Start of Data records
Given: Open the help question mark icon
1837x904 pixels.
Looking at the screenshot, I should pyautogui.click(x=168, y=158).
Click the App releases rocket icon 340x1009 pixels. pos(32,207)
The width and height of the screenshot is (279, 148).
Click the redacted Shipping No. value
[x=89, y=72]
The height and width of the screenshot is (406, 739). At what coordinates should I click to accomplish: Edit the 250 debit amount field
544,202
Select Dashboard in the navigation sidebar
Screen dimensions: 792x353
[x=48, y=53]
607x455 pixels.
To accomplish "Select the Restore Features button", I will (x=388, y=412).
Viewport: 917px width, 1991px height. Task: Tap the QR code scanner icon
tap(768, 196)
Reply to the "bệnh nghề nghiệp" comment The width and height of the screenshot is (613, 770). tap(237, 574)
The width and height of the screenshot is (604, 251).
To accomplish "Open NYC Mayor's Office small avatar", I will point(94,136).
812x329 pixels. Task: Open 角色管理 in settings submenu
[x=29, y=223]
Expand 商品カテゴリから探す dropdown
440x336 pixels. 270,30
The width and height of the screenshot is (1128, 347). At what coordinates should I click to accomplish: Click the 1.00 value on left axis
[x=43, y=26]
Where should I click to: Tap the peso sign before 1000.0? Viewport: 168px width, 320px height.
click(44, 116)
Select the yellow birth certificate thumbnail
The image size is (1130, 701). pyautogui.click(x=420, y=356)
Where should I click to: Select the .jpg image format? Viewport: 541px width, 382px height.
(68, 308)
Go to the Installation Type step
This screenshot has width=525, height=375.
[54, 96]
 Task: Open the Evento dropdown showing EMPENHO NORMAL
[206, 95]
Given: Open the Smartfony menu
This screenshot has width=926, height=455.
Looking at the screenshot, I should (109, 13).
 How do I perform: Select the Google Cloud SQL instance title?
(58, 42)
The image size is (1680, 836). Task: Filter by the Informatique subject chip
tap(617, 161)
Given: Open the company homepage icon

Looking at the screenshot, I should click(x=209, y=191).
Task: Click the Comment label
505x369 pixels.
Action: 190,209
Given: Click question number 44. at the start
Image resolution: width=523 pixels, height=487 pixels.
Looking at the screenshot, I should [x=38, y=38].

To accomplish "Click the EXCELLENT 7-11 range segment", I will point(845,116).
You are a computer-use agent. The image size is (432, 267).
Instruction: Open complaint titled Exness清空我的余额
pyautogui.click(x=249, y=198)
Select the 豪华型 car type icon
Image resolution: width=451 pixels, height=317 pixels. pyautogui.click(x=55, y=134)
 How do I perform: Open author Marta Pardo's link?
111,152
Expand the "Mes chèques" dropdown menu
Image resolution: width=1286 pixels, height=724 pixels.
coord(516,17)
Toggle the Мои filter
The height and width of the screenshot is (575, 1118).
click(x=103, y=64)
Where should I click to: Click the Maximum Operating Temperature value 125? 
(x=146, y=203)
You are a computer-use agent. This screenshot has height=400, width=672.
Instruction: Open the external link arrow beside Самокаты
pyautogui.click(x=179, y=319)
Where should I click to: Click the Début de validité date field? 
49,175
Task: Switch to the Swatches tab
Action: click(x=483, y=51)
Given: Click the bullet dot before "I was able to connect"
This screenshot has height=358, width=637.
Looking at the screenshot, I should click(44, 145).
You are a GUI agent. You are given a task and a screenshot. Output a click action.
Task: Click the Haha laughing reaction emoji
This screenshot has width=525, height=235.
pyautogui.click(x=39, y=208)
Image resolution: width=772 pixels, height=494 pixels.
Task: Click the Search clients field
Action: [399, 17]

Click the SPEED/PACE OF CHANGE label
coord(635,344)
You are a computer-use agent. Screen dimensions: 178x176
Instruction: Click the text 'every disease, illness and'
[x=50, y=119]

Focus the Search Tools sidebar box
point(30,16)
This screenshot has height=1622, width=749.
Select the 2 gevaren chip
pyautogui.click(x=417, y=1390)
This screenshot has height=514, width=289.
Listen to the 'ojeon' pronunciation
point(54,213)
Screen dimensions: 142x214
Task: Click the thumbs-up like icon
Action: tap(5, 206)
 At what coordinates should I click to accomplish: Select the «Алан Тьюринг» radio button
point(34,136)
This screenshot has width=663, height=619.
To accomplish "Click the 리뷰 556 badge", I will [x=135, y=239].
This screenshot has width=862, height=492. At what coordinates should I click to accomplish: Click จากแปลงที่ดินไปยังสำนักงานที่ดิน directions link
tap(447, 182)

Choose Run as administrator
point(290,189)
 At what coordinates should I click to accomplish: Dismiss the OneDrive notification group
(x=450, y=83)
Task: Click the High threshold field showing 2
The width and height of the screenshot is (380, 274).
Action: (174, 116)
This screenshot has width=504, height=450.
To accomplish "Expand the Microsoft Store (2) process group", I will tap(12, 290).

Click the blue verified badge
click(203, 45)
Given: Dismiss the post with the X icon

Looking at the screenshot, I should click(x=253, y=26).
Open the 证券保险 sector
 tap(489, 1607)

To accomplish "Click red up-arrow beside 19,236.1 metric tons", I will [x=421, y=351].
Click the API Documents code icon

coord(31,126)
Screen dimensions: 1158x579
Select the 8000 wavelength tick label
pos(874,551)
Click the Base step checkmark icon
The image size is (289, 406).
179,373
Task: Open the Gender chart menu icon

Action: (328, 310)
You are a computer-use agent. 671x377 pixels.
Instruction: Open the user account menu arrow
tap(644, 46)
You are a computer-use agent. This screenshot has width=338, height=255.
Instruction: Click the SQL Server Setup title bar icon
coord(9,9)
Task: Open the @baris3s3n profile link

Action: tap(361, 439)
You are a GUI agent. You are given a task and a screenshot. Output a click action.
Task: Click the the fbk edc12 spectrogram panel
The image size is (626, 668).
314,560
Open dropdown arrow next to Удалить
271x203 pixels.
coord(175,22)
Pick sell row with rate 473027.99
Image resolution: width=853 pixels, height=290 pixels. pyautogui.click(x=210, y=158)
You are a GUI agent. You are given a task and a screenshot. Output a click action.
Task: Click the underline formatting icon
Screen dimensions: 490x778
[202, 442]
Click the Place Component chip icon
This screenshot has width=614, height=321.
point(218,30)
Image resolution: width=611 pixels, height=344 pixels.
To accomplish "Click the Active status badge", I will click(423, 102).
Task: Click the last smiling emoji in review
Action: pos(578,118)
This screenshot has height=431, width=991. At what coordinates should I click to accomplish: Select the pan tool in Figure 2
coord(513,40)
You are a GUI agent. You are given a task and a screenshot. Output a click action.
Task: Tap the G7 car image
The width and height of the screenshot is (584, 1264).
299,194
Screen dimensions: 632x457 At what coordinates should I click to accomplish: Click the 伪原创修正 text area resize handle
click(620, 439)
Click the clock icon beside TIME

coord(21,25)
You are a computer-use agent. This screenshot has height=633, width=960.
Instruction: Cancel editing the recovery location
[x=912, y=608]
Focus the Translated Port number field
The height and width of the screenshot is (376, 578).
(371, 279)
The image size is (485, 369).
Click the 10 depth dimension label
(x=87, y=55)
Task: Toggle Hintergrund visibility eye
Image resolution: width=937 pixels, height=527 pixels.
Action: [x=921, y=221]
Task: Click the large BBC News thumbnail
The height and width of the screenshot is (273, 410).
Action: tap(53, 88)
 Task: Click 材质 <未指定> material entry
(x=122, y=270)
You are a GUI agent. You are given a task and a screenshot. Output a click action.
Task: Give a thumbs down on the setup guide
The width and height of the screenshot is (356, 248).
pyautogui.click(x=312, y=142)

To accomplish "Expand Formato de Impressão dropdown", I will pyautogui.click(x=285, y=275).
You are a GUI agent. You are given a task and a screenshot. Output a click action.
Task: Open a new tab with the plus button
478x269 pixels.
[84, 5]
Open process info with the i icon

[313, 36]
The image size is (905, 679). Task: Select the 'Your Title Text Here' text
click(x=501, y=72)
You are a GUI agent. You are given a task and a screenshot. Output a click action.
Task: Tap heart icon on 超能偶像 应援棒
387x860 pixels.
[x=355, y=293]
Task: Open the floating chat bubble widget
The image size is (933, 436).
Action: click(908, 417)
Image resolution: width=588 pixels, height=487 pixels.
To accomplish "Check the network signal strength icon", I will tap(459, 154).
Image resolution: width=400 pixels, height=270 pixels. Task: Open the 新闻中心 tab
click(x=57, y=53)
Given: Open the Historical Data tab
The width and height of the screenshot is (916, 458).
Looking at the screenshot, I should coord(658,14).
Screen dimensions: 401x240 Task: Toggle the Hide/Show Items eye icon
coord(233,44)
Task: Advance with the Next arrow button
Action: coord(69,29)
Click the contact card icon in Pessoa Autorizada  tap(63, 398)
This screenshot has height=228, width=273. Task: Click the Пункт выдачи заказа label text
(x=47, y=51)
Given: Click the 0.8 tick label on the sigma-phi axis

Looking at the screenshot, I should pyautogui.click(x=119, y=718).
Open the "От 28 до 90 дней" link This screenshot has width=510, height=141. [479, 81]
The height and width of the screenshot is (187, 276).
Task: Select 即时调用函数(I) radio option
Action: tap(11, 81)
End of Data records
**What to work on:**
Take each line of the material above that holds the string "question" and copy it.

**Your solution:**
Given: Open the help question mark icon
Given: Click question number 44. at the start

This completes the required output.